Эвмесвиль - стр. 41
Так я откровенничал в саду Виго, когда над касбой стояла полная луна.
«Видишь, – сказал он, – вот мы и нашли больное место».
Это он сказал мне, чья кожа – одна сплошная рана.
Мысль о вечном возвращении – мысль рыбы, которая хочет выпрыгнуть из сковородки. Упадет же она на раскаленную плиту.
Тоферн в первую очередь воспринимает потерю. Его страдание – страдание художественно одаренного человека во времена, лишенные всякой художественности. Ему известны ценности и критерии; и тем сильнее разочарование, когда он прилагает их к современности. Я предполагаю, что им двигало влечение к поэзии, но в поэтическом выражении ему отказано. В безбожном пространстве он похож на рыбу, которая продолжает шевелить жабрами и после того, как прибой вышвырнул ее на прибрежную скалу, однако то, что в водной стихии было ей в радость, обернулось му´кой. Время рыб миновало.
Мне как историку очень хорошо знакома эта боль. В нашем цехе созданы прославленные сочинения, выросшие из нее. К боли примешивается настроение пустыни. В безвоздушном пространстве предметы выступают со сверхъестественной отчетливостью. Возбуждающее средство, предвкушение смерти – вот в чем волшебство Медного города.
Тот, кто открывает склепы с благоговением, находит там больше, чем затхлую плесень, даже намного больше, чем радости и горести канувших в Лету эпох.
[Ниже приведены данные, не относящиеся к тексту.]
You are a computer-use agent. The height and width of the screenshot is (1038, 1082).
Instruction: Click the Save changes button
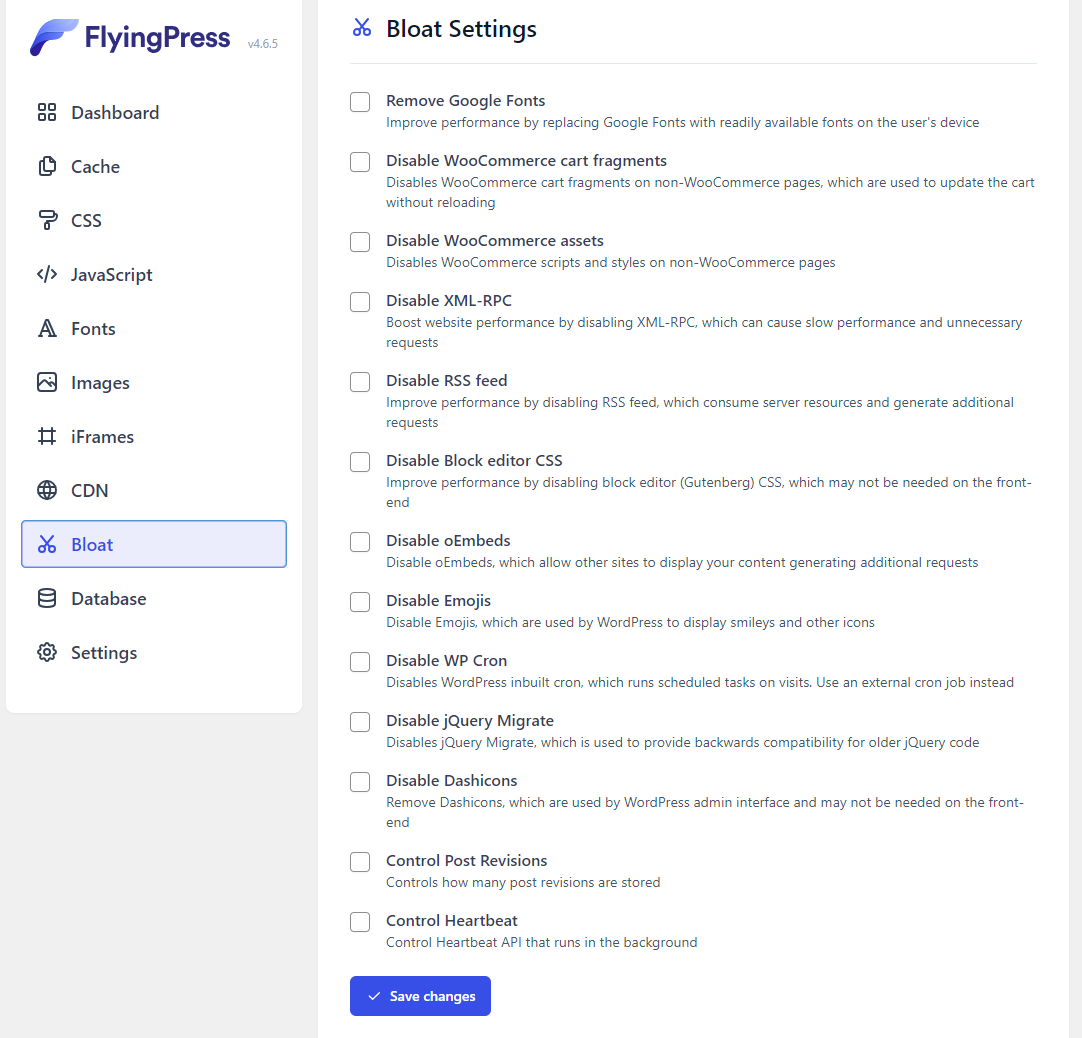pyautogui.click(x=420, y=995)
Поэтому историк страдает меньше поэта, коему нет пользы от науки. Ему оставленные дворцы приюта не дают.
Я бы с радостью присовокупил и Тоферна к двум моим учителям, но очень скоро увидел, что это невозможно. Его страх перед телесными прикосновениями превосходит все пределы. Он избегает даже солнца; юристы прозвали его «бледнолицым».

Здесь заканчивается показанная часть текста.